▶ [Task 1]:
In the passage on cardiopulmonary bypass, where can a cannula be introduced? List every site it names.
▶ [Task 2]:
Do these statements agree with the passage on cardiopulmonary bypass? Answer yes or no for each, and quote the deciding words of the passage.
(a) The venous cannula delivers oxygenated blood to the patient.
(b) In the prior-art method, the ascending aorta is cross-clamped upstream of the brachiocephalic artery.
(c) Cardioplegic fluid is infused through the catheter into the coronary arteries.
▶ [Task 3]:
According to the passage on cardiopulmonary bypass, where is the catheter introduced after the aorta is cross-clamped?
======== Selected extract
Various cardiovascular procedures have been performed for many years typically by opening the sternum (referred to as a median sternotomy), and connecting the patient to cardiopulmonary bypass equipment to maintain the circulation of oxygenated blood throughout the patient's circulatory system. In this manner, the heart can be stopped and various surgical procedures performed such as coronary artery bypass grafting and replacement of aortic, mitro and other heart valves. Numerous other surgical procedures have been performed in a similar manner.
As taught by conventional techniques, cardiopulmonary bypass is established by a venous cannula introduced into a major vein such as the inferior vena cava, or into the heart itself, to withdraw deoxygenated blood from the patient and route it to a cardiopulmonary bypass (CPB) machine for oxygenation. Generally, an arterial cannula is introduced into a major artery such as the aorta, or a femoral artery, to deliver oxygenated blood from the cardiopulmonary bypass machine to the patient's arterial system.
In surgical procedures where cardiac function is arrested, the heart and coronary arteries must be isolated from the patient's arterial system. Using conventional techniques, the sternum is cut longitudinally, referred to as a median sternotomy, to provide access to the heart and other thoracic vessels. One method taught in the prior art, is to mechanically cross-clamp the ascending aorta downstream of the ostia of the coronary arteries, but upstream of the brachiocephalic artery, which will allow oxygenated blood from the cardiopulmonary bypass machine to reach the arms, neck, head, and the remainder of the body. A catheter can then be introduced into the ascending aorta between the cross-clamp and the aortic valve. Cardioplegic fluid is then infused through the catheter and into the coronary arteries.
================
======== Data section
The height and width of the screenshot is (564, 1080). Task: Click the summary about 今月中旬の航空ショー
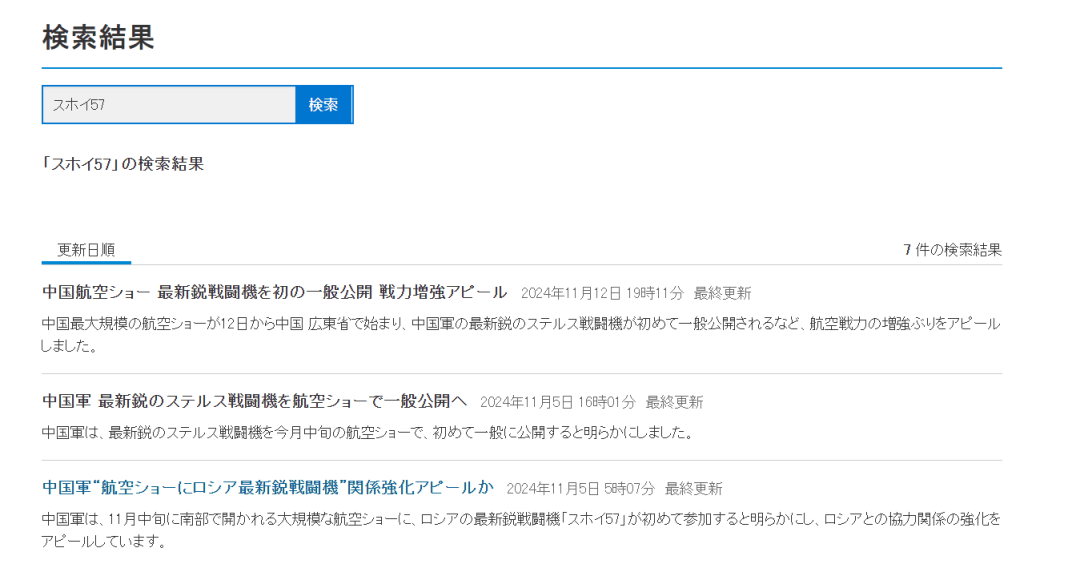coord(367,433)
================
▶ [Task response 1]:
A major vein such as the inferior vena cava; the heart itself; a major artery such as the aorta; a femoral artery.

▶ [Task response 2]:
(a) No: "to withdraw deoxygenated blood from the patient and route it to a cardiopulmonary bypass (CPB) machine for oxygenation"
(b) Yes: "cross-clamp the ascending aorta downstream of the ostia of the coronary arteries, but upstream of the brachiocephalic artery"
(c) Yes: "Cardioplegic fluid is then infused through the catheter and into the coronary arteries."

▶ [Task response 3]:
Into the ascending aorta between the cross-clamp and the aortic valve.